Resulta desolador que, pese a los avances tecnológicos y a la supuesta mejora de las condiciones de vida, el siglo XXI se haya convertido en un tiempo de profundas zozobras mentales, con personas que se sienten incapaces de seguir adelante, frente a una sociedad cada vez menos interesada en prestar ayuda a los que se quedan detrás. Florian Zeller y Christopher Hampton ya se acercaron en 2020 a una situación semejante, en el film El padre, con un hombre de avanzada edad que debe asumir su progresiva dependencia, al padecer alzhéimer. Y a ahora vuelven a ocuparse de ese universo de amarguras invisibles emulsionadas por los lazos consanguíneos, planeadas en esta ocasión desde el punto de vista de la depresión de un joven que no entiende su propio malestar, en la película titulada El hijo.
La trama de la cinta sigue la estela de Peter (Hugh Jackman): un abogado de empresa exitoso y en la cima de su carrera. El hombre está a punto de entrar en política, pero un asunto familiar cambia sus planes: su hijo adolescente ha caído en los abismos de la enfermedad mental, y todo su mundo amenaza con derrumbarse como si fuera un castillo de naipes. Nicholas (Zen McGrath) ha sido incapaz de soportar el divorcio de sus padres, y no consigue escapar de la asfixia que le provoca su propia existencia. Peter y su exesposa Kate (Laura Dern) están muy preocupados, porque su vástago no puede salir del laberinto emocional que se yergue sobre su cabeza.
Florian Zeller consigue, como en El padre, configurar una obra sincera y plagada de momentos sensibles y dolorosos, en la que se muestra en primer plano el temor de un progenitor, al verse imposibilitado para tender una mano a su otrora pequeño. Zeller y el coguionista Christopher Hampton diseñan la relación a base de saltos en el tiempo, en los que únicamente se exhiben los datos necesarios para comprender el drama al que se enfrentan los personajes. Una fórmula que prescinde de lo superfluo, y cae en un minimalismo voluntariamente desangelado.
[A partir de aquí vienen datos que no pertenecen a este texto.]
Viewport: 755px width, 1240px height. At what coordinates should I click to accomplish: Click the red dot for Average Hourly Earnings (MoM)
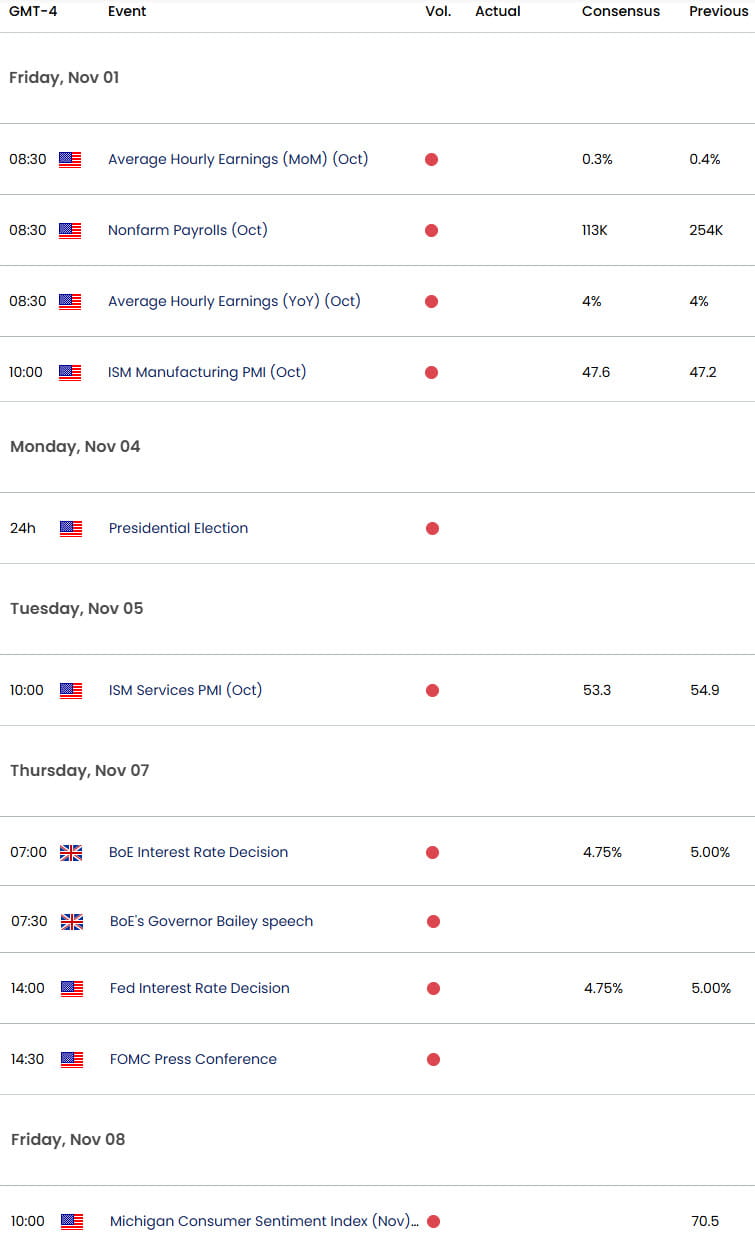tap(431, 159)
Los paseos en barca de cuando Nicholas era niño, el instante en el que Peter le enseña a nadar al chico, los bailes en el salón de casa… Todas las imágenes contribuyen a fortalecer los lazos afectivos de un relato verosímil y de tonos apagados, en el que brillan con especial fulgor las interpretaciones de Hugh Jackman y Laura Dern. Tanto Jackman como Dern ofrecen un extenso catálogo de gestos y de versatilidad dramática, con el que visten la realidad oscura y tenebrosa que se cierne sobre sus respectivos roles.
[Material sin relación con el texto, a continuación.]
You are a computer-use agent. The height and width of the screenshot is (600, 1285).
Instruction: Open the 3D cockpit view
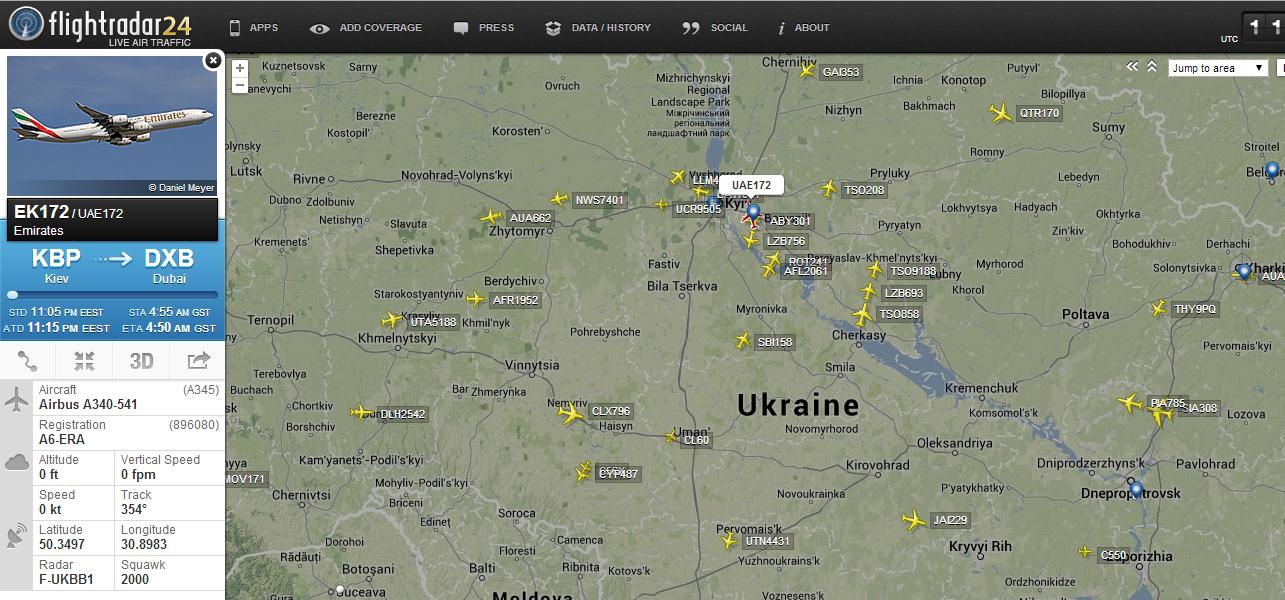141,361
Sin embargo, y a pesar de que las mejores partes son las de Peter y Kate, el resto del elenco interpretativo también aporta secuencias de interesante calado emocional. Desde el joven Zen McGrath (aunque en algunos momentos le supere el papel de Nicholas) a la estimulante Vanessa Kirby, el plantel de actores al completo ejecuta unas caracterizaciones moldeadas milimétricamente. Incluso la breve colaboración de Anthony Hopkins, como el frío abuelo de Nicholas, merece un especial sitio, en este intenso retrato coral de una familia malograda por la angustia vital. Una sensación, lamentablemente, muy presente en el día a día de las sociedades competitivas en exceso, las cuales suelen cerrar los ojos ante las vulnerabilidades de los que se bajan del triunfalismo reinante y de la competitividad extenuante.